In view of the involvement of miRNA-27a/b in regulating various pathways in FH, inhibiting miRNA-27a may be regarded as a potential therapeutic option. In addition, we assessed the correlation between age and gender to start the FH process. The participants with homozygous FH had an average age of 12.8 ±2.36 years, which was lower than the HeFH and healthy groups. As a result of their severe cardiovascular problems, individuals with homozygous features do not live long lives and face early morbidity and mortality.

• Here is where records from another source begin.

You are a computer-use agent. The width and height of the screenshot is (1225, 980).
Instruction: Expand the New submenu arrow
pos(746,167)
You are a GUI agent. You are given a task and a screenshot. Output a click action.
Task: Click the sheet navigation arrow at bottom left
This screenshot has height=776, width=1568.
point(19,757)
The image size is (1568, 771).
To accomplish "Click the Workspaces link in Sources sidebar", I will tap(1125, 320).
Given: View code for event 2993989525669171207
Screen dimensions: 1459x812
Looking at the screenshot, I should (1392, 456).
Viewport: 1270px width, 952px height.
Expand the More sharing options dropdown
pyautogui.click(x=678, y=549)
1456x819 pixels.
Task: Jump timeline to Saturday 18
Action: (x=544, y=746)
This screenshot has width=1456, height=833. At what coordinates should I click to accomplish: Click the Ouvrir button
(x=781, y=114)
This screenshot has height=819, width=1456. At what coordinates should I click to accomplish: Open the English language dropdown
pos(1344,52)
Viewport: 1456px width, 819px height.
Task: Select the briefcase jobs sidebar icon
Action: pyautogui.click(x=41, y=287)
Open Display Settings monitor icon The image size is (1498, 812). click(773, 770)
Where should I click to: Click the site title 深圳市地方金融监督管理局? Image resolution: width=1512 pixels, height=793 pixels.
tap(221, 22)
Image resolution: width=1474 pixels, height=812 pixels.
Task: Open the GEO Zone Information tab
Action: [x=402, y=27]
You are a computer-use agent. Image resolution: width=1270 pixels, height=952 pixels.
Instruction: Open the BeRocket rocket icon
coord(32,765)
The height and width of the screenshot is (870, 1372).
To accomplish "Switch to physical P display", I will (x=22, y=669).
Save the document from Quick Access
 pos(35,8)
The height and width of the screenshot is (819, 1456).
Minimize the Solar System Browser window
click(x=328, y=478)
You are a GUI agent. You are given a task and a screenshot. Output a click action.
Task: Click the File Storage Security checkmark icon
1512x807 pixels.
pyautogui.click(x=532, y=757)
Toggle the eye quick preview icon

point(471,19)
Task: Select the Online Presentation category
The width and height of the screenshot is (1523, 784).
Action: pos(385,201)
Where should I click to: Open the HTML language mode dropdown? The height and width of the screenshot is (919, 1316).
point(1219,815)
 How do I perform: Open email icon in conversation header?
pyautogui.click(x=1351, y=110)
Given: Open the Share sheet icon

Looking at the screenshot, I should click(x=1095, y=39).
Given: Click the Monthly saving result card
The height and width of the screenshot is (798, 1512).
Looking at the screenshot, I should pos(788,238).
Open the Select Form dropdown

Some limitations are worthy of attention for the current study. First, the population size was relatively small owing to the fact that the diagnosis of FH was based on genetic confirmation. Therefore, larger scale analyses are warranted to allow diagnostic accuracy testing. Moreover, the case-control design of the current study did not allow us to examine the possible association between circulating miRNA-27a/b levels and cardiovascular complications of patients in a longitudinal manner. Finally, the small population studied precluded the possibility of a detailed assessment of the possible impact of lipid-lowering therapies on circulating miRNA-27a/b levels, and whether the levels of this miRNA can assist monitoring the efficacy of treatment.

In conclusion, we observed a higher level of miRNA-27a/b in patients with FH compared to healthy individuals and in the HoFH group compared with the HeFH group. In addition, by examining the results of comparing miRNA-27a/b in both sexes, it can be concluded that this disease is more severe in the male population. Eventually, miRNA27a/b might be revealed as a biomarker for FH and its severity, but further validation studies are required in larger populations considering the impact of age, since the effect of age cannot be overlooked.